*Materials provided:*

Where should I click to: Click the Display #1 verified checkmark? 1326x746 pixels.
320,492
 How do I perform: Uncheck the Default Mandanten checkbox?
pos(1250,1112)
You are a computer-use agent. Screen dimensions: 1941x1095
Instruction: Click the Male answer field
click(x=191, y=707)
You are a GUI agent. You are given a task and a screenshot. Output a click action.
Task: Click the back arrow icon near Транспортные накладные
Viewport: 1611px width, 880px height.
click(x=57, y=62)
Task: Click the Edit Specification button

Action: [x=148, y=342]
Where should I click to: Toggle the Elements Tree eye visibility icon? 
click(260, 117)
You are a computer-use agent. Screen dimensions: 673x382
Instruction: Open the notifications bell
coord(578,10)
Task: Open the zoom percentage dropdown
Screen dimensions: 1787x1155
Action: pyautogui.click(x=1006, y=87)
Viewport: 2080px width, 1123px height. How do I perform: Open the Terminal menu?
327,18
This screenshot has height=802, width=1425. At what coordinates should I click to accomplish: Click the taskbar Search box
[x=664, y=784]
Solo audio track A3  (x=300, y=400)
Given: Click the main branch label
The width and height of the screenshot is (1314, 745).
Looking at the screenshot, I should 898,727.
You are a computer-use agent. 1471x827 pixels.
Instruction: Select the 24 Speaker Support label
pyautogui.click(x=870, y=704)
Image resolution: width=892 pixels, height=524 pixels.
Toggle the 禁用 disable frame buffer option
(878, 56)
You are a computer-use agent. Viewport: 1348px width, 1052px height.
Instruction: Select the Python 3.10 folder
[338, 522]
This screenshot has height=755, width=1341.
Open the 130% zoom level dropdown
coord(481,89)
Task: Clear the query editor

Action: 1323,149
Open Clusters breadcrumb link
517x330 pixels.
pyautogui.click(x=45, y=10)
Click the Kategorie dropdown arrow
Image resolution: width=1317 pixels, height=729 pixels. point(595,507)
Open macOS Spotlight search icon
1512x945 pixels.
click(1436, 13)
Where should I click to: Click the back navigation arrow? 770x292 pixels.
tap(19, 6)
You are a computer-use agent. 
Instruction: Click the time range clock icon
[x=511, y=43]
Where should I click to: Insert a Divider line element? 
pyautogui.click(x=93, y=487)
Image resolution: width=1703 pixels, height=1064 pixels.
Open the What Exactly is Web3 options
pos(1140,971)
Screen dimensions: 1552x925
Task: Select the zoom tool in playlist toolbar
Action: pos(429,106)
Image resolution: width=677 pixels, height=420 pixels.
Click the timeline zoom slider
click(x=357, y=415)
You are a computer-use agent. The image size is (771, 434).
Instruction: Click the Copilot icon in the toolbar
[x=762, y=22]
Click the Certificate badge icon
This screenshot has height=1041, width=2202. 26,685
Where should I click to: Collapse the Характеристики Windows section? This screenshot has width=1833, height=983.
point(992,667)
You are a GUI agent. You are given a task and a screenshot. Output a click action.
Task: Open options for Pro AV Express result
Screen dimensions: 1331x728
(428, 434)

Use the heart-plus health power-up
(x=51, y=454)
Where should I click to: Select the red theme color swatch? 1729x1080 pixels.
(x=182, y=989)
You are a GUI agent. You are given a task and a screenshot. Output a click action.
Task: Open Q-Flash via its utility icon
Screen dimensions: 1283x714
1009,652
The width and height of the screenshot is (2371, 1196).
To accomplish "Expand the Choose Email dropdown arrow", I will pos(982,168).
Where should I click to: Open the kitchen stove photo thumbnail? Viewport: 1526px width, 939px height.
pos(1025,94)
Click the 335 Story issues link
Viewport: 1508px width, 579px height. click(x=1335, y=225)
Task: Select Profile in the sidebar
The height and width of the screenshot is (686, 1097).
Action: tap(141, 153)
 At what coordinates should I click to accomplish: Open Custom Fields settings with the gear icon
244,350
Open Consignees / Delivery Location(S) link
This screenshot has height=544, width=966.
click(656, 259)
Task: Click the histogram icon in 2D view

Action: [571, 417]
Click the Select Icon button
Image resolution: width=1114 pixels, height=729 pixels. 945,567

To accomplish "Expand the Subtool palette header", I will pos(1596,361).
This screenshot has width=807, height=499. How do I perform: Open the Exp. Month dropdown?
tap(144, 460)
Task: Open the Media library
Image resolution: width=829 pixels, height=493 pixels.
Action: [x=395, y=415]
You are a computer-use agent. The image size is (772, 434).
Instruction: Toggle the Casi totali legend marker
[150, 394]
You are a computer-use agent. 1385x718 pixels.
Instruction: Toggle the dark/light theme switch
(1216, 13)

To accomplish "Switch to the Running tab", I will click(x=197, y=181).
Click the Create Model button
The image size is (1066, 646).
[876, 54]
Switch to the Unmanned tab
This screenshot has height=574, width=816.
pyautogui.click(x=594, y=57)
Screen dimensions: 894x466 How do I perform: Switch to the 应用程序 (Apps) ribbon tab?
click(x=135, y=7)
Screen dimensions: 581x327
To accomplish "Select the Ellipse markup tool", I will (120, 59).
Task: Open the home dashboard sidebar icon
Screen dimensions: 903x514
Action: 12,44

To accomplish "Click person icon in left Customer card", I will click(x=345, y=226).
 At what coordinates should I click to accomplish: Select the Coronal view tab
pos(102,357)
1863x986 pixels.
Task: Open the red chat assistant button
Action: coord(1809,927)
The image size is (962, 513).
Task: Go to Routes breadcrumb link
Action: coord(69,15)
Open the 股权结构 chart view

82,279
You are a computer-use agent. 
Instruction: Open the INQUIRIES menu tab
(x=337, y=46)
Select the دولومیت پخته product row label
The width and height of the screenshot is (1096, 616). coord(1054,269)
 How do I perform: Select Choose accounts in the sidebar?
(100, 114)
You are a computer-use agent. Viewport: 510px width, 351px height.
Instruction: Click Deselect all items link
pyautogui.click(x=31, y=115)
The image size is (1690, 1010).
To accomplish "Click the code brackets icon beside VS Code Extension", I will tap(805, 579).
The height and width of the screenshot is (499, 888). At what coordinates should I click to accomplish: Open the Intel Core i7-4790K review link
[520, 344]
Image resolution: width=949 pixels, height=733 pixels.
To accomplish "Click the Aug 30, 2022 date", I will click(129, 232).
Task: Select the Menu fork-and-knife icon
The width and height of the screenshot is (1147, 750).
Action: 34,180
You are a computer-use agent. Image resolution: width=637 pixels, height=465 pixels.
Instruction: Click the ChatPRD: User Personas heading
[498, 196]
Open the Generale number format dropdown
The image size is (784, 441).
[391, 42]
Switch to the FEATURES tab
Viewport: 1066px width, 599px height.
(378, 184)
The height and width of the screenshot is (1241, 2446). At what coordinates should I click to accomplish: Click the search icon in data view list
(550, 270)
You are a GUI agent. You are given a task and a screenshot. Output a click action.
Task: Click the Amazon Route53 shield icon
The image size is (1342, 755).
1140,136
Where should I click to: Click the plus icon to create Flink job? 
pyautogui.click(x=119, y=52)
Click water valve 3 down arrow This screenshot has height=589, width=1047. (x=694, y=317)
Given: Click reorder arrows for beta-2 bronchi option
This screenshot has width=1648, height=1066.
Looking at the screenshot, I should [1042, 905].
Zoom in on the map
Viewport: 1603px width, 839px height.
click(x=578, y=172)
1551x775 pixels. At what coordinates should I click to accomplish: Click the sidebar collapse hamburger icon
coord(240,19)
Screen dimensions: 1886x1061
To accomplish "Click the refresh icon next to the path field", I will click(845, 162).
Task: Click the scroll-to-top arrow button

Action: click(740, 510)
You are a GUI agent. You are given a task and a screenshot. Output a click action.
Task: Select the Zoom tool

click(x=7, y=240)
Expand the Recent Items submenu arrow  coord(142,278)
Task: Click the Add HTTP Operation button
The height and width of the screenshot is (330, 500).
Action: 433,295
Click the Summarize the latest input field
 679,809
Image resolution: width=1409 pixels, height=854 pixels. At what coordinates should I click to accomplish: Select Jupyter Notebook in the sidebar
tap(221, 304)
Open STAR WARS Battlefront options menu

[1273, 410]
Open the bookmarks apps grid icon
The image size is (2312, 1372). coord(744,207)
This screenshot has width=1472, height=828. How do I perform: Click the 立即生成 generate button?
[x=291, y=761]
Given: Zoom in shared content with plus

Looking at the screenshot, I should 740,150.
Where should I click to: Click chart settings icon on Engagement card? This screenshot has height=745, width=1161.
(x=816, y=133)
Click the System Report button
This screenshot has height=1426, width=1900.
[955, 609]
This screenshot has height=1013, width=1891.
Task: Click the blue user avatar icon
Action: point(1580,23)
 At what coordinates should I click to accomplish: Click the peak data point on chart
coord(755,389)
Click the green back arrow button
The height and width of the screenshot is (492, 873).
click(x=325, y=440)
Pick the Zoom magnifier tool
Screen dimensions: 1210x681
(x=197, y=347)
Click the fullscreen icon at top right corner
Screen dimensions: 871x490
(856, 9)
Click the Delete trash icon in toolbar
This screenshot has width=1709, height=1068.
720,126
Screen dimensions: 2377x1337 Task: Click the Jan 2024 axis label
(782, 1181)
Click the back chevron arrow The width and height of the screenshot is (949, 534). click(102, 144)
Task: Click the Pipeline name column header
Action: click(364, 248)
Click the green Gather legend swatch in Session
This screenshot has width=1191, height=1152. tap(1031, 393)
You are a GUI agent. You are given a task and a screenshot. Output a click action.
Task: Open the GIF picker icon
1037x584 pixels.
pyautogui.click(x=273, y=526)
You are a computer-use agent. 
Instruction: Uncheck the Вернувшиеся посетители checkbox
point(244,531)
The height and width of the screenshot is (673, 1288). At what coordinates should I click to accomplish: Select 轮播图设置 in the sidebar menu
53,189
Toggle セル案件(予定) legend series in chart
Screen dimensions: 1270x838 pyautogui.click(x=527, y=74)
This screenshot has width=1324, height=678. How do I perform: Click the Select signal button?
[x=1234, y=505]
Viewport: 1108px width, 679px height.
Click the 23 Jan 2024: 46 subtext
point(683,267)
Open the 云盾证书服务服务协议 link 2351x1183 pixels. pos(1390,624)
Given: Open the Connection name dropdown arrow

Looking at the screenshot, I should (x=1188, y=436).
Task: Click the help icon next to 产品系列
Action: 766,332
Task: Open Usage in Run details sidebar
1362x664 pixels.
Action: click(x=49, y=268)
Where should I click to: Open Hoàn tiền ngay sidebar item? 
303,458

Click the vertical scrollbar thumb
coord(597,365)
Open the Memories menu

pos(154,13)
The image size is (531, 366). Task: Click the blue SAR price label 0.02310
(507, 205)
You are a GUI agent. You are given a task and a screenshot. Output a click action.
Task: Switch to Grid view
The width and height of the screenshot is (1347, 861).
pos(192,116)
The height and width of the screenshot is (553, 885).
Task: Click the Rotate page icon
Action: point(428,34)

*What to work on:*
Go line by line through the data above and count those holding "will"; report the number alone.

*Solution to this task:*
8